Here’s what’s missing in your Diversity & Inclusion strategy
How can you improve your strategy for more diversity and inclusion?
How is Diversity and Inclusion working in your company? Are you getting the results you need, beyond meeting quotas? Here everything you need to know.
Like most organizations, you have a Diversity & Inclusion strategy. How is it working? Are you getting the results you need, beyond meeting quotas? Do you know that there is something fundamentally missing and needed to realize your business objectives?
To begin with, for the vast majority of companies, diversity initiatives started some years ago as a check-the-box exercise but have evolved with the deep understanding that diversity is an invaluable driver of sustainability, profitability and growth – a real competitive advantage.
The value of diversity
Understanding the value of diversity, forward-thinking organizations came to realize that on a very practical level having a diverse employee base at the table – quotas met – is just not enough. What is essential for success is to have the diverse employee base with its diverse ideas enabled to show up and be included. And that’s why today most companies talk in terms of “diversity & inclusion.”
However, while diversity is easy to measure and even mandate, inclusion requires more sophisticated tools to measure and is nearly impossible to mandate.
For inclusion to live in an organization, leaders on all levels must consistently, day-after-day, meet the individual team member’s basic human needs: connection, growth, meaning and safety. Not by coincidence, these are the same as the drivers of employee engagement, the top attributes of successful teams uncovered in Google’s Project Aristotle study, and consistent with The Harvard Business Review’s framework for the six behaviors needed for “Inclusive Leadership”.
While the behaviors needed are easy to understand, for those behaviors to show up day-to-day, you need an authentic connection between the employee and manager, because connection is necessary for safety, the foundation for meaning and has a profound impact on growth.
Not surprisingly, the need for CONNECTION with the manager is the No. 1 driver of employee engagement, and lack thereof is the No. 1 reason people quit their job. The relationship with the direct boss is SO important that engagement can vary by up to 70% from manager to manager in the same organization.
Whether your diversity & inclusion strategy is part of your cultural transformation agenda, succession planning, broadening your applicant pool, career development program or aiming at lowering employee turnover: focusing on installing the “correct” inclusive manager behavior, even with compulsory (check-the-box) leadership development courses for all team leaders in your organization, is NOT going to move the needle.
General Eisenhower defined leadership as “the art of getting people to want to do what must be done.” The artistry being the very specific style that a leader develops to communicate, motivate and engage (connect with) his or her team, built on his or her specific strengths.
The fact is: it is NOT possible to mandate behavior to demonstrate connection in the absence of connection.
Furthermore, there is no “one-size-fits-all” management style.
Thus, the only way to establish effective management is by ensuring connection between leaders and their team members.
To quote The Harvard Business Review “diversity without inclusion is useless,” and connection is the prerequisite of inclusion and team success. If your diversity & inclusion strategy is not measurably yielding results, here’s what’s probably missing: CONNECTION.

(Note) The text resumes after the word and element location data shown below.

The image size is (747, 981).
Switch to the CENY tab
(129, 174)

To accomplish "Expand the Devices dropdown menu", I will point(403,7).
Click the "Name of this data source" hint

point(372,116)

The good news is, that while behavior cannot be mandated, there are bias-free digital tools that can help predict connection based on natural authentic compatibility. Consider this: when similar tools are used to assess compatibility between individuals, the divorce rate drops from more than 50% to less than 4%.
While we connect with people in our lives on a breadth of topics, connection at work is based on a very narrow and specific set of attributes, the resonance of which determine two individuals’ compatibility for working together. Intuitively, this is what most people try to assess as early as in the interview process. “Hire for attitude” is all about trying to make sure that the “attitude” is the right compatible fit.
We value connection because we trust people we connect with, which is necessary for inclusion. And only with inclusion, can diversity flourish, because we are only open to hear different opinions from people we trust, respect, have a connection with. So building teams based on people’s naturally compatibility to ensure connection is very powerful.
People who are compatible are NOT the same. People who are compatible have just a few specific attributes that resonate with each other, which makes it easier for them to depend on and trust each other to deliver and succeed. It is exactly this trust between the two people which is the precursor to belonging, fueling collaboration, naturally driving inclusion and meaningfully fostering diversity.
If you are working on your diversity & inclusion strategy for some time, and are ready for truly measurable results, lay the foundation for connection. Go beyond guess-work and gut-feel, implementing bias-free analytics to easily and accurately assess which individuals naturally work well together to ensure connection. It’s the strength of relationships between individuals that underpins the culture of the organization. Yes, “Great things are done by a series of small things brought together. “ as Vincent Van Gogh said, and it applies to your organization and the transformation you are looking to achieve, to ultimately increase engagement as well as competitive edge for the long-term.